Per avere un'idea di quanto lunghi e lenti possano essere questi processi basta ripercorrere le
due fasi storiche che precedono l'attuale.
La
prima, durata
dalla metà degli anni Trenta alla fine degli anni Settanta, è partita dalla lotta alla deflazione ed è riuscita nel suo intento attraverso politiche aggressive della domanda (welfare e riarmo).
Prezzi e salari sono rimasti stabili fino alla metà degli anni Sessanta, quindi trent'anni, poi il ketchup dell'inflazione ha cominciato a uscire sempre più copioso e incontrollabile una volta raggiunto il pieno impiego (in realtà qualche anno dopo).
La
seconda fase, il quarantennio che va
dal 1980 al 2019, è stata esattamente simmetrica. Per bloccare il ketchup
si è puntato tutto sulle politiche dell'offerta (flessibilizzazione del lavoro, detassazione, tecnologia, globalizzazione, ottimizzazione delle filiere produttive, immigrazione) e si è
tenuta sotto controllo la domanda pubblica (austerità, divieto di monetizzazione dei disavanzi pubblici). La manovra è riuscita fino al 2008, poi gli impulsi deflazionistici hanno cominciato a farsi troppo forti e si è dovuto di nuovo invertire tutto.
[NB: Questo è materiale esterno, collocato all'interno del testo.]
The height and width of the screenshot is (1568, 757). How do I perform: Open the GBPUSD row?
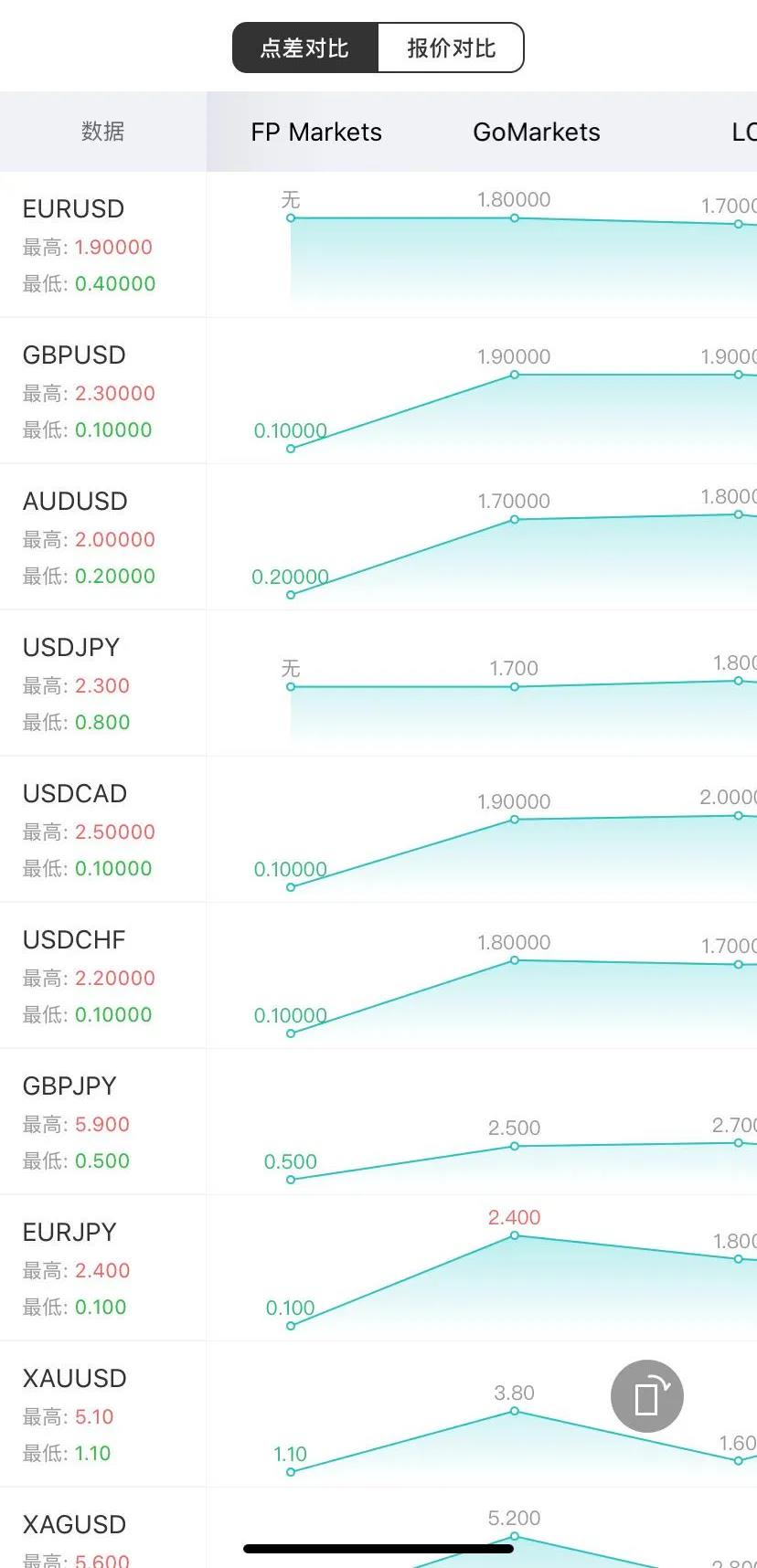(x=378, y=391)
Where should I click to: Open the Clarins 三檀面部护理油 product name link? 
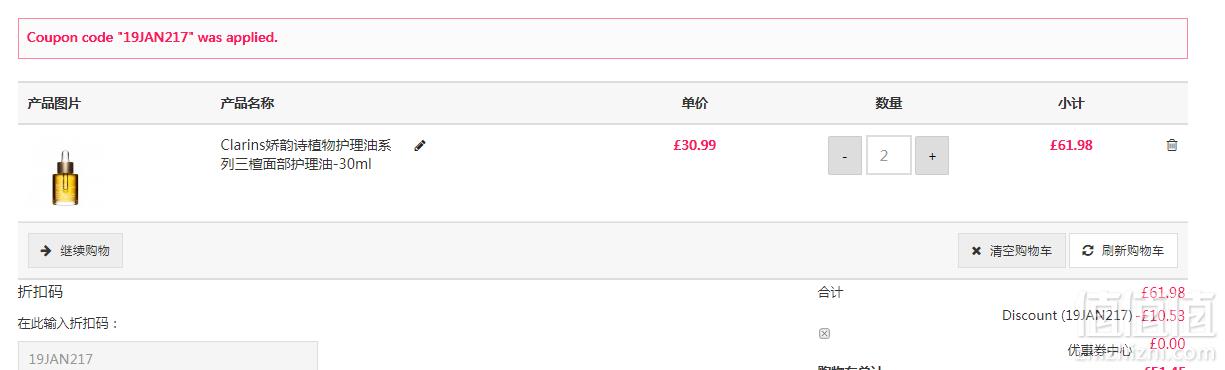click(x=306, y=154)
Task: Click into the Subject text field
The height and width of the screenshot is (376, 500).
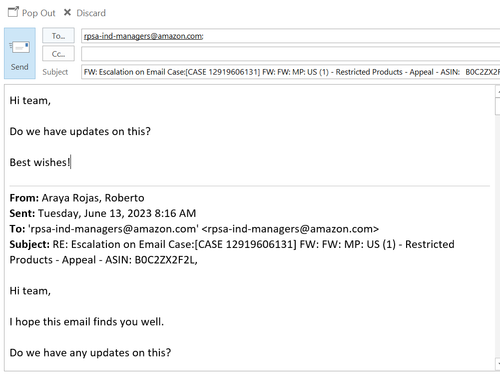Action: point(290,72)
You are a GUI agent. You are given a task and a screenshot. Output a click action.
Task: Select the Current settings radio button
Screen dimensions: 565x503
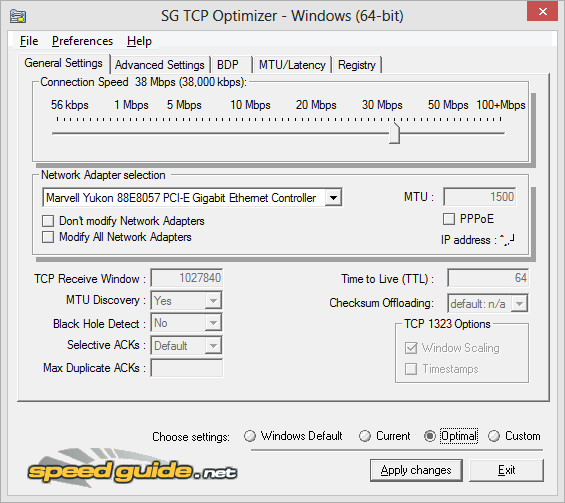point(365,436)
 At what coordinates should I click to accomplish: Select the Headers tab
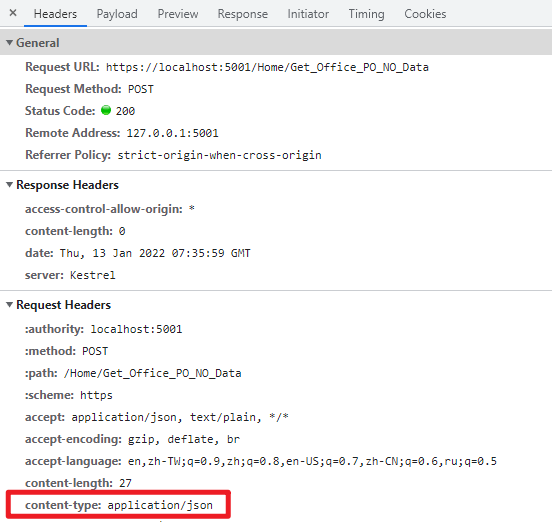tap(55, 14)
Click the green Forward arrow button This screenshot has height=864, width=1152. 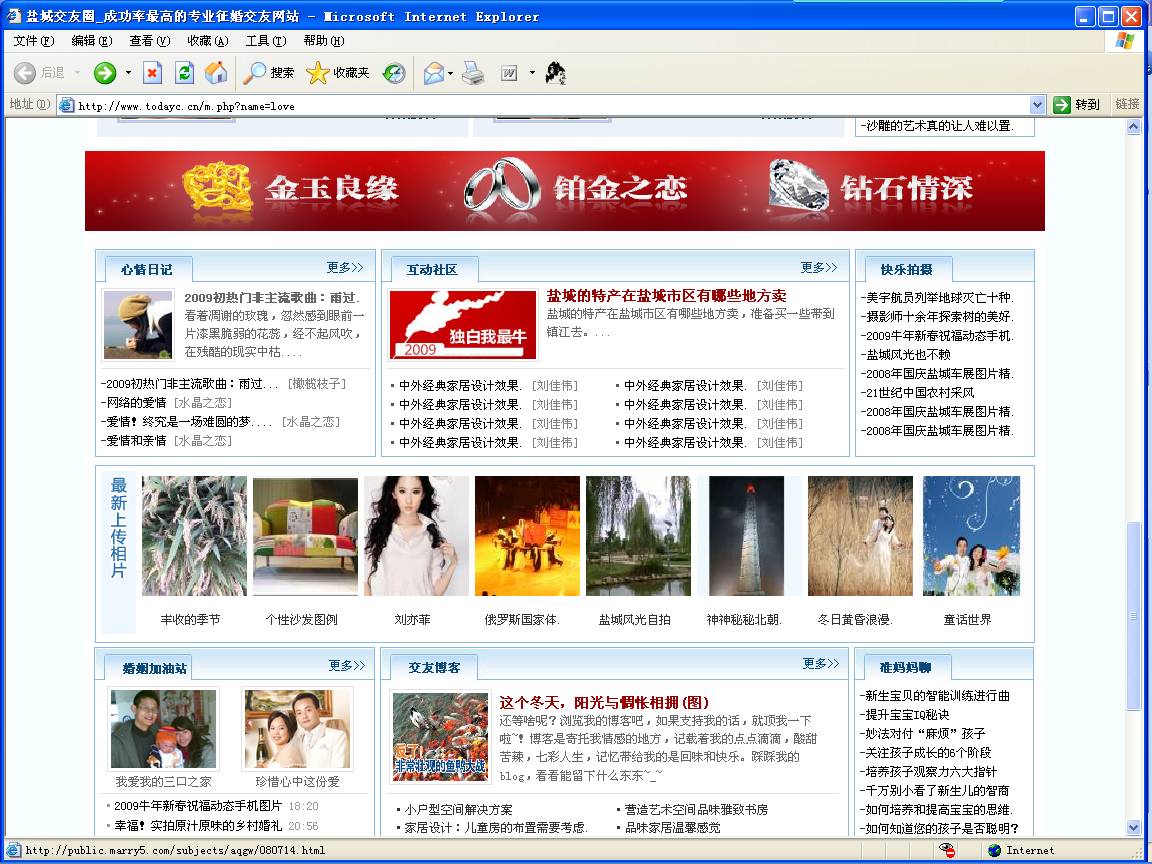(105, 73)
Oggi siamo nella terza fase, simile alla prima.
Si punta tutto di nuovo sulla domanda (spesa pubblica monetizzata, infrastrutture, green deal, riarmo) mentre si abbandonano una dopo l'altra le riforme dal lato dell'offerta che si erano predicate, imposte e adottate nella seconda fase. Ci si
deglobalizza, torna il
protezionismo (magari verniciato di verde come la carbon border tax che l'Unione Europea si prepara in tutta fretta ad adottare dal 2023),
si deflessibilizza il lavoro (forte aumento delle retribuzioni minime, risindacalizzazione, lotta ai gigs), si
aumenta la pressione fiscale, si crea ridondanza nelle filiere produttive.